You cant compare pc tubing with this. These are extremly flexible silicone tubes. They already had approx 1200h print hours on them and no wear at all so i still use them for the bambu now.
The original (tz) heatsink is 15g and fan removed. I just measured a whole heatsink without bore (prototype) at 5g. So it will be more than 10g lighter. The tubing up to the cable chain is approximatly (silicone with water, 1.2g/mm^3, 5mm diameter) also <5g.
So i even saved some weight at the toolhead or lets assume i take the whole tubing in account as worst case its 5g more. I hope you agree that this wont bother the motion system. Now that you say that i didnt even rerun calibration…

I can think of a half dozen other methods that could have achieved the same objective without the potential risk of destroying the printer.

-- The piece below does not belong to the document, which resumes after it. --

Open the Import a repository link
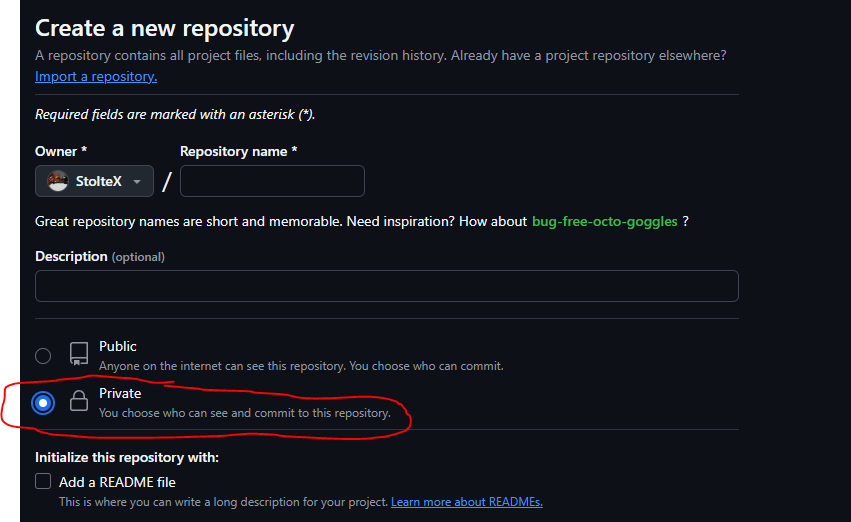 (96, 76)
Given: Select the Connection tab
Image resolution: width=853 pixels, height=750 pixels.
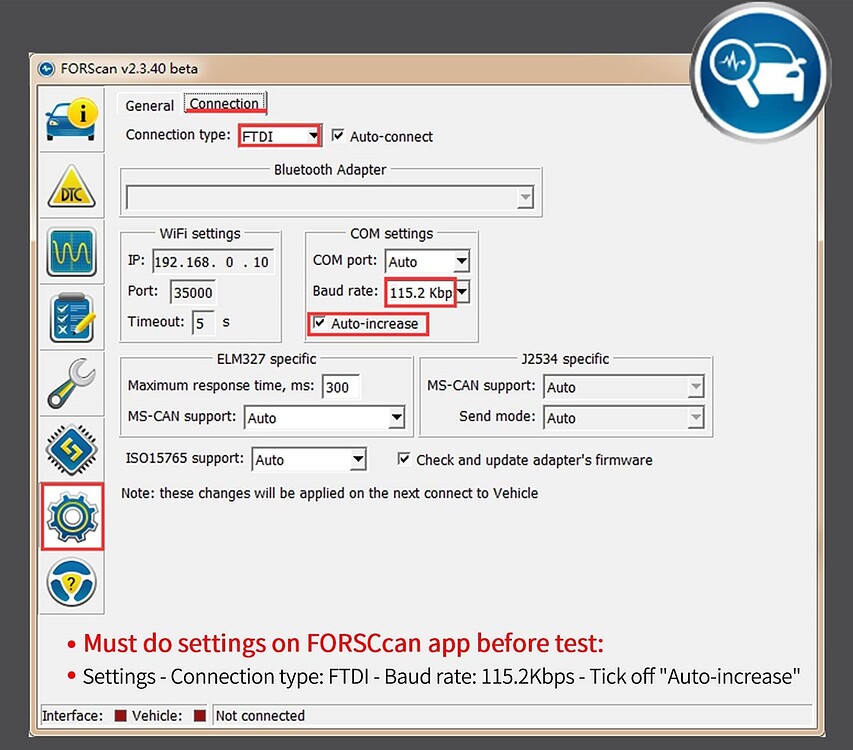Looking at the screenshot, I should [x=224, y=103].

I and many others would be happy to have you list them here :slight_smile:
Before i posted this here i tested ~150h of printing. To check for clogs/function 50% of that time multicolor/material. Only issue was the fan cable coming lose once. I have designed a cable mount by now. Its still WIP
Of course i acknowledge that water cooling has more points of failure and higher risks. Thats the reason i did at least a few hours of printing before posting.

//Edit
Forgot the 2 nuts to secure tubing~1.5g. On the other hand i also removed few mm of aluminium from the cage. I think its clear i didnt add or remove siginificant mass.

//Edit
I also hope the arduino method to prevent fan error is beneficial to the community for other mods.

4 Likes

This is sick!!! never thought to do this but definitly want to try

1 Like

This is some fantastic work! I’d like to duplicate or iterate on your design, do you have any additional photos/information of the water block assembly? That’s the only part I didn’t quite understand from your post.

Thanks again!

Hey,

its not too complicated.

Tools + Parts for the hotend only.
TZ3.0 Hotend
drill press
blow torch
square metal (10x10 or 15x15mm) i used aluminium because its easy to handle
copper pipes 3-5mm diameter
Hand drill
drills in different sizes
glue, thermal glue

Build:
As reference for hole diameters i used this model:

Printables

  1. Design drill helper: I used tinkercad because its faster for me. I exported the two relevant housing parts on the left in the picture and remodeled the hole. On the right side is my drill helper that sits on the aluminium part that will replace the copper heat sink.
  2. Drill the screw holes and drill the hole for the heatbreak. For the heatbreak i first drilled undersized and slowly took more material to get a snug fit.
    I used 3.5 mm holes and glued some thread inserts into it. A better way would be m2.5 tap/thread cutter but i only had m3 tap.
  3. Cut the sides of the aluminum part to fit in the outer housing. Because i used the inserts i remove a bit of the fin material to get more material.
  4. Cut the holes for the copper pipe close to the heatbreak. I did this without any extra preparation by hand.
  5. Heat the copper pipes until they glow (look up some videos about bending copper pipes) and then bend them very tight. I inserted some filament and used a screw clamp to prevent the pipe from collapsing. It took me 3 tries and is not perfect.
  6. Optimise the holes using a hand drill or dremel so the bend also has good contact with the tube.
  7. Glue the pipe into the block with thermal glue. It should look something like the part in the middle or my pictures in the first post now,
  8. Assemble to your liking. You can basically control how wide the heat break is by moving or cutting the block and how and where the outer cage connects the block to transfer the heat from the screws.
    I left the distance like the originial tz3.0 and used a 2mm spacer at the top to transfert the heat.